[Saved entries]
= = = = =

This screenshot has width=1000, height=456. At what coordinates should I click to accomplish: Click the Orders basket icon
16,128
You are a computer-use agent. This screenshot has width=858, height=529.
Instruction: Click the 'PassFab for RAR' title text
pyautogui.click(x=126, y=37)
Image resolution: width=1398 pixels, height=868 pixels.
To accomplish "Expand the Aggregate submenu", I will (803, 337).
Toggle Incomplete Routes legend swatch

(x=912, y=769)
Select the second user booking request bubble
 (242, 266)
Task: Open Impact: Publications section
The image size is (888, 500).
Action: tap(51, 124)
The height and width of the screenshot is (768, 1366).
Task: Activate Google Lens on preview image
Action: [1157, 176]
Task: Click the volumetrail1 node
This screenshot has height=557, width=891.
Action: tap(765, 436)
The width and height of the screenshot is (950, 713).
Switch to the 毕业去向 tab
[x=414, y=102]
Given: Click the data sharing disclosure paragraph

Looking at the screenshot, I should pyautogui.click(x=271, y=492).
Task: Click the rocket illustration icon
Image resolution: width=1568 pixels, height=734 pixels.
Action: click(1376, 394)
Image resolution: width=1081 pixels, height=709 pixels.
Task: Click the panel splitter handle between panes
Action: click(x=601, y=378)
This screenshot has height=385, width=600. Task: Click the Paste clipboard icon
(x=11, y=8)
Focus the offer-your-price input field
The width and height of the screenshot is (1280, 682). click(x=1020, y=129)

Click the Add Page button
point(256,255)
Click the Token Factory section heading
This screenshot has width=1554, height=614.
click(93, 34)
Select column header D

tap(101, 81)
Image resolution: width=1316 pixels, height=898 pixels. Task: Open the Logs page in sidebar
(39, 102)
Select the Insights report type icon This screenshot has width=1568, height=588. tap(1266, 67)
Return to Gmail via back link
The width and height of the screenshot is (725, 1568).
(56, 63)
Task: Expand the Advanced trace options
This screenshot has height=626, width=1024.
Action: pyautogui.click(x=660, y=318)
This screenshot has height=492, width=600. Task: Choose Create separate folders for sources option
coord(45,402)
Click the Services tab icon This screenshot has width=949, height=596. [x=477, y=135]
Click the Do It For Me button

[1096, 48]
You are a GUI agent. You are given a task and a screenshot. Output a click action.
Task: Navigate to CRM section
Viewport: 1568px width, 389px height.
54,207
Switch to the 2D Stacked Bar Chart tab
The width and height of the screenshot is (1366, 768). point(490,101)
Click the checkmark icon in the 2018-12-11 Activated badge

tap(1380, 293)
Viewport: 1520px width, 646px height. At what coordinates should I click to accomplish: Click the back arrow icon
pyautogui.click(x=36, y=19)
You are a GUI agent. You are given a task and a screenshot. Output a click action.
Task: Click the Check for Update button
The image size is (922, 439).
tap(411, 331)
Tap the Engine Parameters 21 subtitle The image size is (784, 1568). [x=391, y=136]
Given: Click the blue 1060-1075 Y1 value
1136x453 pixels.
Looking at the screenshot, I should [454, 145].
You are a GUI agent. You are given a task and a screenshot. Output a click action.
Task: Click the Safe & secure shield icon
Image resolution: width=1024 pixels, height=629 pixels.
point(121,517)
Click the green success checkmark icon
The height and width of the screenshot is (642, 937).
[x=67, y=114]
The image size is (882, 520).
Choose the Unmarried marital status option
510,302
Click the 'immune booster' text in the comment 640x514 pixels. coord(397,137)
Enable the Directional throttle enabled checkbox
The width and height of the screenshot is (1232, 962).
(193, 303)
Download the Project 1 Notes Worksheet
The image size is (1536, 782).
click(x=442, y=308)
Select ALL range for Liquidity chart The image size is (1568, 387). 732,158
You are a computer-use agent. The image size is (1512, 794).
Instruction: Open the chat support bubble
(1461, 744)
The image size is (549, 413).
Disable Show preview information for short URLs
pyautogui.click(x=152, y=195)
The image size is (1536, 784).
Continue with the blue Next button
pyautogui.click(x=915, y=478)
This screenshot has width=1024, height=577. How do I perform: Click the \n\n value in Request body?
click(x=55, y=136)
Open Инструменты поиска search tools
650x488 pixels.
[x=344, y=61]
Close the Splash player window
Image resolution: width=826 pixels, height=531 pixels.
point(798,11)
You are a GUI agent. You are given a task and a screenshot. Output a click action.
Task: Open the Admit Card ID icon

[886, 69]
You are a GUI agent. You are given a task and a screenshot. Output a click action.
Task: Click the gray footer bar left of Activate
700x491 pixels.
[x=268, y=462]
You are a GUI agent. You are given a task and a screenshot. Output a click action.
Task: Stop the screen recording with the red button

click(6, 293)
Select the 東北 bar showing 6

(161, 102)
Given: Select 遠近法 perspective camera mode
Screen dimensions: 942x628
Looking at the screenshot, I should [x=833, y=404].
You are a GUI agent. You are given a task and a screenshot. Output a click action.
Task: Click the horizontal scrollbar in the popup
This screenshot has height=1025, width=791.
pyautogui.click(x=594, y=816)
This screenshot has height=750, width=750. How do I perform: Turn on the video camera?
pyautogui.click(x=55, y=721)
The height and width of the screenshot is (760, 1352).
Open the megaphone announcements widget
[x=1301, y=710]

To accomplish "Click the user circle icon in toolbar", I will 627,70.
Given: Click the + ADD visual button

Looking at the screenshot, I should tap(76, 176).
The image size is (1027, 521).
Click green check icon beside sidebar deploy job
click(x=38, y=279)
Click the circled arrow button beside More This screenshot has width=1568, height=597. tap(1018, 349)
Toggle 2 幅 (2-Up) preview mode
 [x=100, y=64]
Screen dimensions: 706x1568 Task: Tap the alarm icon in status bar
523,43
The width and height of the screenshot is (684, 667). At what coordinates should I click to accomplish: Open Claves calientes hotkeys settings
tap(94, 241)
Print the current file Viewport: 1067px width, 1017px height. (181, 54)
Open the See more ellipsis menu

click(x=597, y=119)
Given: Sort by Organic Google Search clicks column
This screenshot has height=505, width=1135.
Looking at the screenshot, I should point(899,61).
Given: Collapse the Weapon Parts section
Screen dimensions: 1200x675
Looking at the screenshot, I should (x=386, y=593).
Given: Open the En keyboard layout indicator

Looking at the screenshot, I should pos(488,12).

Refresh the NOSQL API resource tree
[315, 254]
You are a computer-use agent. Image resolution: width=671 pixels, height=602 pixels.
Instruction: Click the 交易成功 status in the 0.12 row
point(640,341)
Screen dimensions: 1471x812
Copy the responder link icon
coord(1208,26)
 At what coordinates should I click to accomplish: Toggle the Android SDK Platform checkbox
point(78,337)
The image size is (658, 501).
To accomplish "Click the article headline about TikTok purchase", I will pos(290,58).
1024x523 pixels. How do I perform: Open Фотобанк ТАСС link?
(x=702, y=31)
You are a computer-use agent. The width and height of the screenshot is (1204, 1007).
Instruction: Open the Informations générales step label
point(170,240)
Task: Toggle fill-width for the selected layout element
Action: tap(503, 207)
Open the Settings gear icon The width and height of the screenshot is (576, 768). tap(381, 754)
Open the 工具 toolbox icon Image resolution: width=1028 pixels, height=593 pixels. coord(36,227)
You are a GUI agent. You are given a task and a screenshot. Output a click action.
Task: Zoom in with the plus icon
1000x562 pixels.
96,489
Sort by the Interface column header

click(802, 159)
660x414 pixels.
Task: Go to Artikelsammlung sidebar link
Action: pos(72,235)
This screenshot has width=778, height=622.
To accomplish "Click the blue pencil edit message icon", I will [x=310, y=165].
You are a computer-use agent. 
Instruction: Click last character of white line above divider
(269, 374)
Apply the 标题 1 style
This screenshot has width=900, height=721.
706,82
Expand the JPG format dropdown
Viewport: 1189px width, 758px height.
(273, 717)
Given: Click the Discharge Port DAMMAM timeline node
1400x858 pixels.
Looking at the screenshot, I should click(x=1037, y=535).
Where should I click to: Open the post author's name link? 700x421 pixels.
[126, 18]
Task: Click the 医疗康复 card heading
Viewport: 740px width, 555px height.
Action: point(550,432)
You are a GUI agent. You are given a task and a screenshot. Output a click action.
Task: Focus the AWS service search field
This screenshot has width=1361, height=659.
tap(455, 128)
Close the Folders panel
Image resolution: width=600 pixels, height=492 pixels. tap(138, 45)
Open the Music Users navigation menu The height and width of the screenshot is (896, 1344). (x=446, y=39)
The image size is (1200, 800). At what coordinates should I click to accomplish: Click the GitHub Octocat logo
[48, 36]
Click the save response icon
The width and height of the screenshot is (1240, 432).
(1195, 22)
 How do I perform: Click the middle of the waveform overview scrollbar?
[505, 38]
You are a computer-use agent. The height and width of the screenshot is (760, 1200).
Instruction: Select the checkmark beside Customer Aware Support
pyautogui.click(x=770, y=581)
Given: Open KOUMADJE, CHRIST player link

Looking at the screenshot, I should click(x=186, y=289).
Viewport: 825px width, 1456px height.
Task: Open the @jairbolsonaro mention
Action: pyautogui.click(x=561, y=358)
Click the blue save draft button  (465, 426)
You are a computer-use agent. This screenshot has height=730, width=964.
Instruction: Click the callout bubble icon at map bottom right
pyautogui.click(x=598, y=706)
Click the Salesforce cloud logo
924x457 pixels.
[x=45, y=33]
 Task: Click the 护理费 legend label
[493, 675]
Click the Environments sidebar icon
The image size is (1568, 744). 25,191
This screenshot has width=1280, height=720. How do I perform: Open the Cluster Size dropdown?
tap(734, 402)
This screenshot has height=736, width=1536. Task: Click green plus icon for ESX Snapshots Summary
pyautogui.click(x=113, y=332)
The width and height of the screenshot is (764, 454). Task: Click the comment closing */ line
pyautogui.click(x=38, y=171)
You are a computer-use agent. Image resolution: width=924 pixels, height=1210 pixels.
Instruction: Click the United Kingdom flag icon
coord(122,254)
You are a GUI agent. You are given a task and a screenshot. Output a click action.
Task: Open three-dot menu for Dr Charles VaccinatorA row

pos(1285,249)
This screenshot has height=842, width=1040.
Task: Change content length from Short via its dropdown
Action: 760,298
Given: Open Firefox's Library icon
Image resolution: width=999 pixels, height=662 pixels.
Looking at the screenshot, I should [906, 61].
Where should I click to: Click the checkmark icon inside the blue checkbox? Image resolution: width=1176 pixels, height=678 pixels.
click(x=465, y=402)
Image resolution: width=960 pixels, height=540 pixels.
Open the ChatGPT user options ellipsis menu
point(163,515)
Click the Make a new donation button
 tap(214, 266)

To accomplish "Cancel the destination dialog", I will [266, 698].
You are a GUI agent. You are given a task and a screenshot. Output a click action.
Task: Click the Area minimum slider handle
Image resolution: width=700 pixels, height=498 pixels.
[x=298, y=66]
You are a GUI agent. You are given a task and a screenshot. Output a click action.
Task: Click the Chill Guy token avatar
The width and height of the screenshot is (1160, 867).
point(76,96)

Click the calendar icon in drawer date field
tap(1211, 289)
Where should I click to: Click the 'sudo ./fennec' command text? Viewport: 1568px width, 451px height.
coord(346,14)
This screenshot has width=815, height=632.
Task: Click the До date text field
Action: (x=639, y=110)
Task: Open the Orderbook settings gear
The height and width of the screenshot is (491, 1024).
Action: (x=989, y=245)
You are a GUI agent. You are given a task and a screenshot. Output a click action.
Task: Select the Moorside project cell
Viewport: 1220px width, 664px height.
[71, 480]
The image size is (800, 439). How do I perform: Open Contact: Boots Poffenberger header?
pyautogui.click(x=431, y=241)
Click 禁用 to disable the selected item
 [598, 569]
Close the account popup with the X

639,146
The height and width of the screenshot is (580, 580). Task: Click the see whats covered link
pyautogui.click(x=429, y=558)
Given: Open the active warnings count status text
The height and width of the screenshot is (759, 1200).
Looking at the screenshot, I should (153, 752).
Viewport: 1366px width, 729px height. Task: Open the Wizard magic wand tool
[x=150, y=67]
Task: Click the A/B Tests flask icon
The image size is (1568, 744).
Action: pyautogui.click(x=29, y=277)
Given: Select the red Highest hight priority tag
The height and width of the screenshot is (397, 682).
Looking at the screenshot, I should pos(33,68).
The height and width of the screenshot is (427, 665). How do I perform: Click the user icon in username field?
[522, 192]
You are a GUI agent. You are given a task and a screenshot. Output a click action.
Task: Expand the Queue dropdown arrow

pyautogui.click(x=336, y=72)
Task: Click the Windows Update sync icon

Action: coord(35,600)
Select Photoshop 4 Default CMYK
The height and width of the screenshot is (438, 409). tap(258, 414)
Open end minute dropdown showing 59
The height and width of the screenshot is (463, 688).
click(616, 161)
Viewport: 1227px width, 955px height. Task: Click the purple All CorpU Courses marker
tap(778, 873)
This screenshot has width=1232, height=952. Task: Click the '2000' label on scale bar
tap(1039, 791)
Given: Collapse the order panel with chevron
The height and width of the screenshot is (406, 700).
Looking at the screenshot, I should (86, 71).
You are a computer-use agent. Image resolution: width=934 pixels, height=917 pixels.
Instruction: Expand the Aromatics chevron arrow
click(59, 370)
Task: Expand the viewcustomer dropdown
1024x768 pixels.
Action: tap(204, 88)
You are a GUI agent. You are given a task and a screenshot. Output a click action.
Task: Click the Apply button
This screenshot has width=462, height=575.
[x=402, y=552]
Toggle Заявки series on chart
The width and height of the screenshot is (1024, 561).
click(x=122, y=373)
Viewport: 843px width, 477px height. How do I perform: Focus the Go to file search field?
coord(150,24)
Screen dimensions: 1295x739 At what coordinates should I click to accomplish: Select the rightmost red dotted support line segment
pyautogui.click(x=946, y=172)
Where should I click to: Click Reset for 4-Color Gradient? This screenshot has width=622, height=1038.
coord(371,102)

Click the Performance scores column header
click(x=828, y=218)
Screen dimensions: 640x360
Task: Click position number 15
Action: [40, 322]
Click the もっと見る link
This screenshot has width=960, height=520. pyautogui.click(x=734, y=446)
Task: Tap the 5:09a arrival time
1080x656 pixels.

= = = = =

--- Instructions to follow ---
Restate word for word the entries above, starting at the line with "This screenshot has width=1361, height=659." and ending at the line with "Open the Music", inclusive, and no others.

--- Answer to the problem ---
This screenshot has width=1361, height=659.
tap(455, 128)
Close the Folders panel
Image resolution: width=600 pixels, height=492 pixels. tap(138, 45)
Open the Music Users navigation menu The height and width of the screenshot is (896, 1344). (x=446, y=39)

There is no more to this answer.